State
v.
Swendsen

Not overruled or negatively treated on appealinfoCoverage
Supreme Court of LouisianaMay 6, 1975
316 So. 2d 394 (La. 1975)

No. 56096.

May 6, 1975.

ON SUPERVISORY AND REMEDIAL WRITS DIRECTED TO THE HONORABLE MATTHEW S. BRANIFF, JUDGE CRIMINAL DISTRICT COURT, ORLEANS PARISH NOS. 246-689, 247-508, SECTION "B".

Louise S. Korns, Asst. Dist. Atty., Orleans Parish, for the State.

Robert Glass, New Orleans, for William E. Swendsen.


MOTION TO DISMISS SUPERVISORY AND REMEDIAL WRIT GRANTED


On April 17, 1975, we granted writs in this matter under our supervisory jurisdiction and set the case for argument May 26, 1975. Relator moved in the trial court for pre-trial inspection and expert analysis of (1) shoe mud scrapings; (2) mud from the area of the alleged burglary; (3) plaster or other cast; (4) photographs of prints of the alleged burglar; and (5) samples of all drugs seized as alleged fruits of the drugstore burglary. The State refused to voluntarily accede to the relator's request, and the trial judge refused to order the State to make the evidence available to the defense. On application to this Court, we granted supervisory writs on that pre-trial ruling, being of the opinion that the trial judge may have committed error in his ruling.

Although this Court ordinarily will not review interlocutory orders and will not interfere with the orderly procedure of the trial court, when there is palpable error and undue prejudice flowing from that we do so. A principal reason for acting in this criminal matter by granting supervisory writs was to avoid the possibility of finding reversible error after expenditure of money and time for the full trial on the merits. However, following our order granting this writ and assigning the case to our next docket, the State filed amended answers to the defense motion for oyer and inspection and agreed to furnish the defense with all the physical objects requested which the State had in its possession. Thus, defendant was forced to file a motion with this Court for dismissal of the assigned case; the issues presented had become moot because the State had complied with the relator's request for examination of physical evidence. The State, by its acquiescence in defendant's motion for production of physical evidence, mooted the question presented for our determination and we properly dismissed the action pending in this Court.

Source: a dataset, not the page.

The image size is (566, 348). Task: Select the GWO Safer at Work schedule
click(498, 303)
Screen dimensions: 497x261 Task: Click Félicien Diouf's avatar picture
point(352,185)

I concur in this dismissal of the action in order to inform the State, defense counsel, and the courts that this Court intended to expand the rule in State v. Migliore, 261 La. 722, 260 So.2d 682 (1972) when it granted the writ in the instant case. I am of the belief that a majority of this Court now are of the opinion that pre-trial production of physical evidence for examination (under protective court order when necessary) is required. Physical evidence such as fingerprints, handwriting samples, shell casings, bullet slugs and other such evidence, which often requires pre-trial examination in order that the defense may properly present expert testimony as to the quality of that evidence, does not come within the ambit of "discovery". The holding in State v. Migliore recognized the need for making such evidence available to the defendant before trial so that adequate trial preparation could be had and in order that there would be no delay in the proceedings during the actual trial while the defendant has an independent examination made. The purpose in State v. Migliore and the purpose of the Court in granting this writ was to expedite criminal proceedings without depriving the defendant of the opportunity to properly prepare for trial and present competent and relevant evidence. This concurrence is written for the purpose of alerting those interested so that defendants may be afforded their legal rights without requiring this Court to reverse a conviction after those rights have been violated.

For these reasons I respectfully concur in the dismissal.